SESAC acquires royalty collection platform Audiam from SOCAN
SESAC acquires royalty collection platform Audiam from SOCAN
Written by Tommy Mac
August 21, 2021By Tim Ingham

SESAC, the US-headquartered Performing Rights Organization, has majority-acquired streaming royalties collection agency Audiam.

A controlling stake in Audiam has been sold to SESAC for an undisclosed fee by Canadian licensing society SOCAN.

SOCAN itself acquired Audiam in 2016 from the company’s founder, Jeff Price. Price continued to work at Audiam following that sale, but exited the company last year.
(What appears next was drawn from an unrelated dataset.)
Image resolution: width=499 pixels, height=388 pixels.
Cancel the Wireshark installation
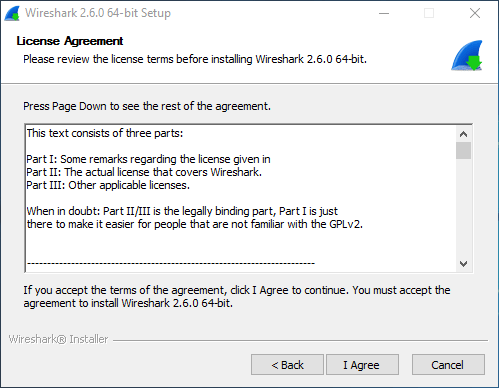448,365
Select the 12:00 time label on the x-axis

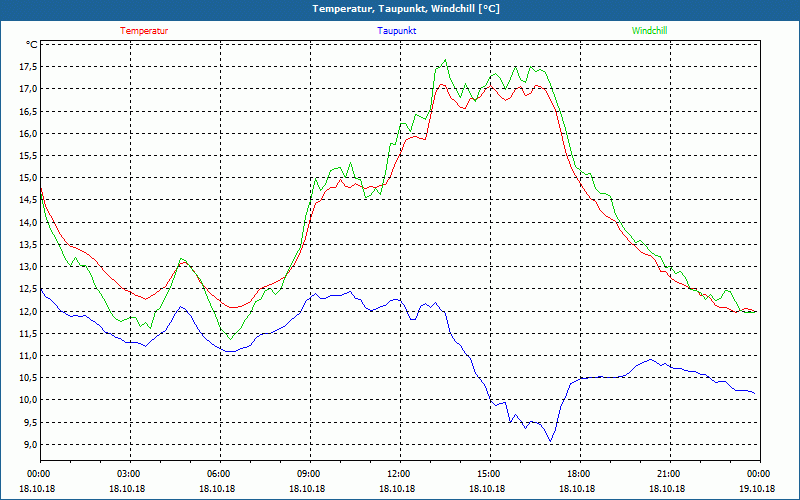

The acquisition of Audiam by SESAC brings the former company into the same stable as the Harry Fox Agency (HFA), the rights licensing platform that was acquired by SESAC from the National Music Publishers’ Association (NMPA) in 2015.

Audiam previously announced in November 2019 that it had collected $120 million for its clients in the prior four years.

Those clients include the likes of Metallica, Jason Mraz, Red Hot Chili Peppers, and Linkin Park.


Billboard reports today that SOCAN has retained a 15% stake in Audiam as part of its majority-sale to SESAC.

“This is another brick in the wall of the strategy of finding businesses to deliver superior value to rightsholders,” says John Josephson, CEO of SESAC. “Our plan is to continue broadening the scope of services we offer.”

Josephson tells Billboard that he anticipates Audiam will move away from working with publishing rights under SESAC, instead focusing on working with artists and labels to collect recorded music royalties.


Jeff Price has today issued a quote to media criticizing SESAC’s acquisition of Audiam.

The exec – who is also the founder of TuneCore – suggests that by acquiring Audiam, SESAC is “eliminating competition” for the Harry Fox Agency.

Amongst other allegations, Price suggests that Audiam’s auditing of HFA was a trigger for the latter org to be sued for alleged copyright infringement by the indie publisher of Eminem songs, Eight Mile Style (who also co-sued Spotify) last year.

“With this acquisition HFA neutralizes the sole entity that exposes its own actions,” comments Price, who also suggests that the MLC “need[s] to move HFA publishing members from HFA and hand them over to Audiam. This creates the optic of two different companies, when in effect they are both owned by the same parent entity.”